The full application can be found at, and the full code for the project, as well as build instructions, can be found on GitHub. Since the project is hosted on Heroku free tier, the project will take a minute to open when you first click the link.

This project was originally created by me and two other UCSD students for our senior capstone project, with a focus on recommender systems. The world of outdoor rock climbing lacks good recommendation systems, with current methods being word of mouth, guide books limited to specific areas, and most popular. Our goal with OnSight was to create personalized recommendations for experienced rock climbers.

For a more complete description of the methods used, take a look at the About page and the Algorithms page on the project site.

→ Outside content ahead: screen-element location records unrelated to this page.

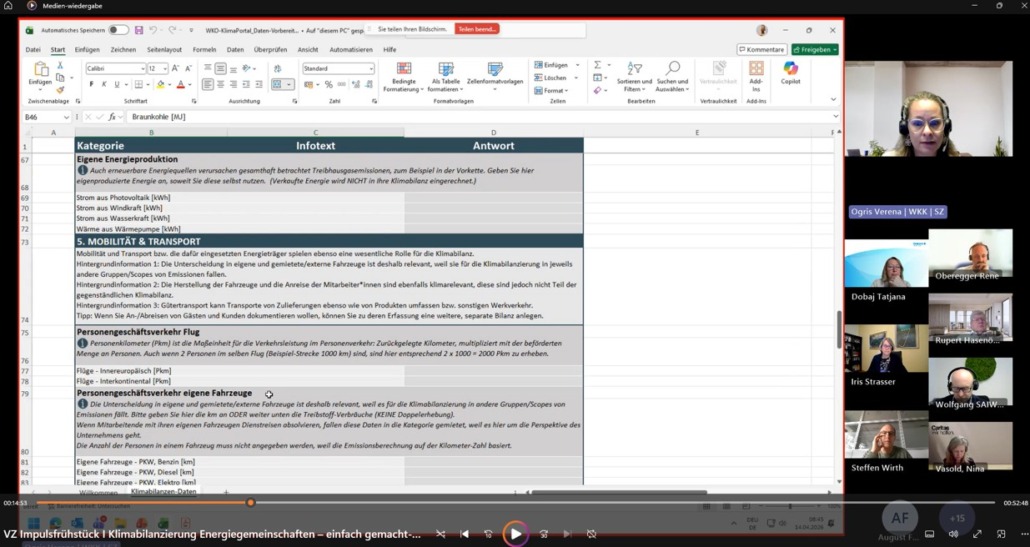Click the Copilot icon in the ribbon

click(791, 72)
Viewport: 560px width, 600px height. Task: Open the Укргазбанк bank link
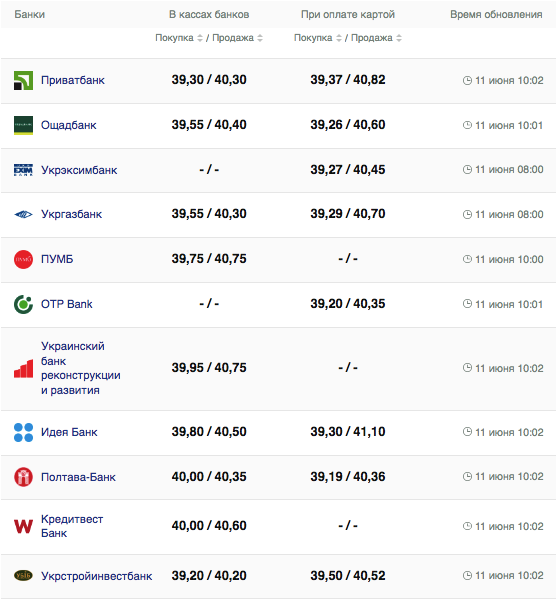[72, 214]
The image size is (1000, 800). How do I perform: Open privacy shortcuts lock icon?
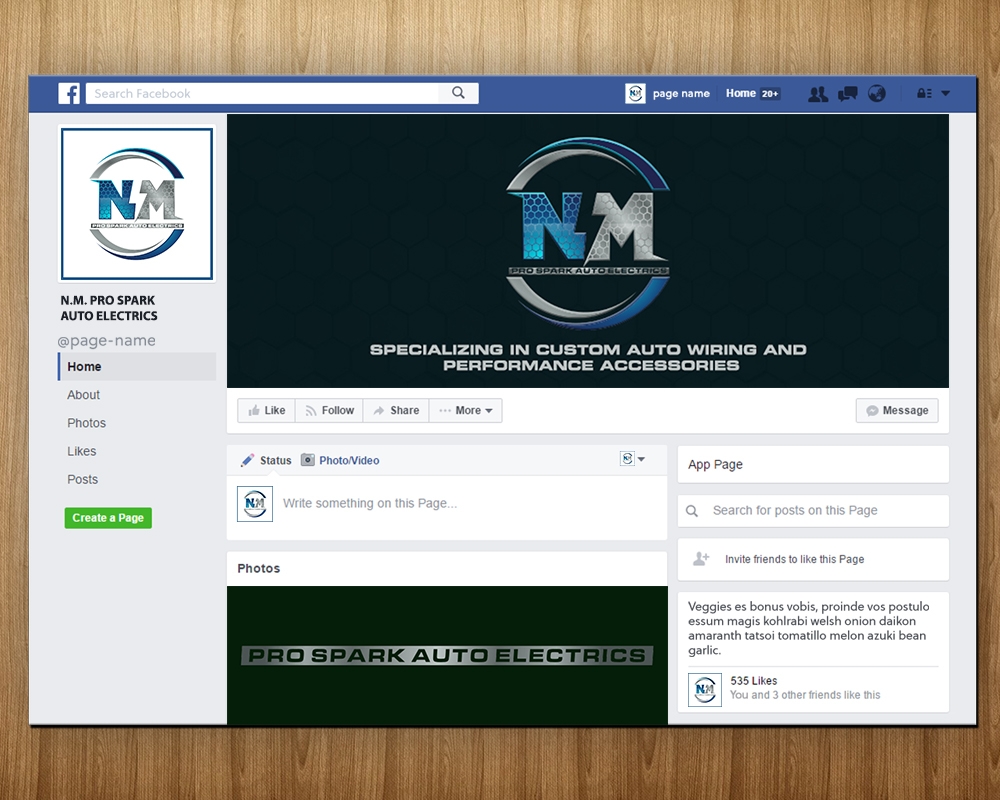922,93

Ethical Development of a Transportation Demand Model


A travel demand model uses travel behavior to predict how travel patterns will change based on specific infrastructure changes. As has been the current trend in the US since at least the early 1900s, travel demand models have primarily focused on how traveling by car changes. However, only recently have we begun to understand the widespread impacts of spending hours every day stuck inside a car. At the very minimum, longer driving time is associated (not correlated but some studies do draw this conclusion) with "higher odds for smoking, insufficient physical activity, short sleep, obesity, and worse physical and mental health" (Ding et al.).

As a result of these various car travel related health impacts, there has been a recent push towards less motorized forms of transportation, including but not limited to walking, biking, micro-mobility, and various forms of public transit. However, as a result of previous history, travel demand models do not accurately capture how non-car transit changes with new infrastructure.

In this project I will develop a transportation demand model in an ethical manner, or at least write out how I would do so. Although not the only ethical issue, a major theme of this project will be my attempts to capture the travel behavior of disadvantaged communities such as children, the elderly, and the poor. Note, I consider them disadvantaged because these groups tend to lack access to personal vehicles and are thus at a disadvantage when our transportation network is built around cars.

A common workflow to predict the level of service of a transportation network. Image credit to Metropolitan Washington Council of Governments.

This website uses Django with Nginx and Gunicorn, and is hosted on Digital Ocean. Website layout is done using Bootstrap 4. Since you are already on this website, you can see it in action. The code for the website can be found on Github.

The face image was done by a friend of mine who I have unfortunately lost contact with.



I have for as long as I can remember, had an awful memory for things that I have done and things that have happened to me. This project is my attempt to record my history including past, present, and future events.

This project does not take a lot of work, but has been continuously updated since August 22nd, 2022.